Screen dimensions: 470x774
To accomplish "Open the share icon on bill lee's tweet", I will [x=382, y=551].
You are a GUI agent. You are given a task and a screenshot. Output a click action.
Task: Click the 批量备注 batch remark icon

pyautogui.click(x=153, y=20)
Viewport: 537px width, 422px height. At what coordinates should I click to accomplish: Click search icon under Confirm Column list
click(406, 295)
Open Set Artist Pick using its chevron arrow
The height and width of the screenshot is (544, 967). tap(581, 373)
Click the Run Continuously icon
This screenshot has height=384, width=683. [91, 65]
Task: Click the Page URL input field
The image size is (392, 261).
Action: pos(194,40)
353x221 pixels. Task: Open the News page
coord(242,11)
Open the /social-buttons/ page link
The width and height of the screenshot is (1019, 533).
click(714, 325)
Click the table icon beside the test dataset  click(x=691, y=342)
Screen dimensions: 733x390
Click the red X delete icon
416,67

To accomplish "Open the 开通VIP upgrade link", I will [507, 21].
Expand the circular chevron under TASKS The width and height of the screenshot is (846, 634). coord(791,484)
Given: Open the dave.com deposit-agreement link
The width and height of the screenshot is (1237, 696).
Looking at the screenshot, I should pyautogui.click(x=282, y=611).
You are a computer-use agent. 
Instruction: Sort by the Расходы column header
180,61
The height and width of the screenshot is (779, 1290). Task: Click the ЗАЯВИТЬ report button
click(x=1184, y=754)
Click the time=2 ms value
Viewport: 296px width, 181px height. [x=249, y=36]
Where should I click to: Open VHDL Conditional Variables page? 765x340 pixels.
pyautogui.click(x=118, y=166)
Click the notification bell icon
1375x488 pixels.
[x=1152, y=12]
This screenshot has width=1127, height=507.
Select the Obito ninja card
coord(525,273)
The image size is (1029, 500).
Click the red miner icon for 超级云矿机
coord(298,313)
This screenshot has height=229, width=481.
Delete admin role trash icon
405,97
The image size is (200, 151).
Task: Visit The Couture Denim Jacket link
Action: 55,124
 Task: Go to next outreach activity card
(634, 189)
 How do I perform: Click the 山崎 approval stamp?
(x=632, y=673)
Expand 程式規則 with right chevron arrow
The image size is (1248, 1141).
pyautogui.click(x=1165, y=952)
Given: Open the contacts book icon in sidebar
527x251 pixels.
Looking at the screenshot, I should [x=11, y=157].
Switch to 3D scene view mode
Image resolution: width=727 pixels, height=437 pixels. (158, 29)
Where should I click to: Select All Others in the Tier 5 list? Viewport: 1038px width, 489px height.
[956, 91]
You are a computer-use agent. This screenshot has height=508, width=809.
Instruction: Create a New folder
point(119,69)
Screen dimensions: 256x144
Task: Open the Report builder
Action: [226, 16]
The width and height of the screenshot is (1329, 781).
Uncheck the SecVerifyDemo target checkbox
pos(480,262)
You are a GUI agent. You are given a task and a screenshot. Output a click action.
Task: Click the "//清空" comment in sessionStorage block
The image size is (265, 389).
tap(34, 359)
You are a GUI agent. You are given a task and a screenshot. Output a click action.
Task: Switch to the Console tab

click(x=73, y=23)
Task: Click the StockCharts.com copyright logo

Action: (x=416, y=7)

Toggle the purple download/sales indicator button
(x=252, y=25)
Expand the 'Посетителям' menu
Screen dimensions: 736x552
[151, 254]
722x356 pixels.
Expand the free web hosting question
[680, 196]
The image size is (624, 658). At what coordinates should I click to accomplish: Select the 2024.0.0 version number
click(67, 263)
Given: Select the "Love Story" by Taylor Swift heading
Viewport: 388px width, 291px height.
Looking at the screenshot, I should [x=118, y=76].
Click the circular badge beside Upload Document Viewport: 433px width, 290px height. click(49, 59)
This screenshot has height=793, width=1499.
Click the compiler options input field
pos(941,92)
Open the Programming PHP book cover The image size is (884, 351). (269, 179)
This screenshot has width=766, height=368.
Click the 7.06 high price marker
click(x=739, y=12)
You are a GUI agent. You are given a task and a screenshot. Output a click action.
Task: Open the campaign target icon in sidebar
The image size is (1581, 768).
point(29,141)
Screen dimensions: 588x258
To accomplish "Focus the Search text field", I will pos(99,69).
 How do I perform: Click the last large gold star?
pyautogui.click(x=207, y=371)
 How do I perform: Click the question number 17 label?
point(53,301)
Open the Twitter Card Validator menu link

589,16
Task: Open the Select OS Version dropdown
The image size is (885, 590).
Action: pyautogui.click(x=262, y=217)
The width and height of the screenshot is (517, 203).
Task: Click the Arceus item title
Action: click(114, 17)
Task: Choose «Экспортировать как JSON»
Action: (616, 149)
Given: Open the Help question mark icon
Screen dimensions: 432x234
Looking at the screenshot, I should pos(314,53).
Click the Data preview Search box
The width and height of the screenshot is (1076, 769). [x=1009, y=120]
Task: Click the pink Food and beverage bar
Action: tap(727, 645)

— Instructions to follow —
The answer must be every line of the records above that holds the word "computer".

— Written answer —
You are a computer-use agent. 
You are a computer-use agent. This screenshot has height=508, width=809.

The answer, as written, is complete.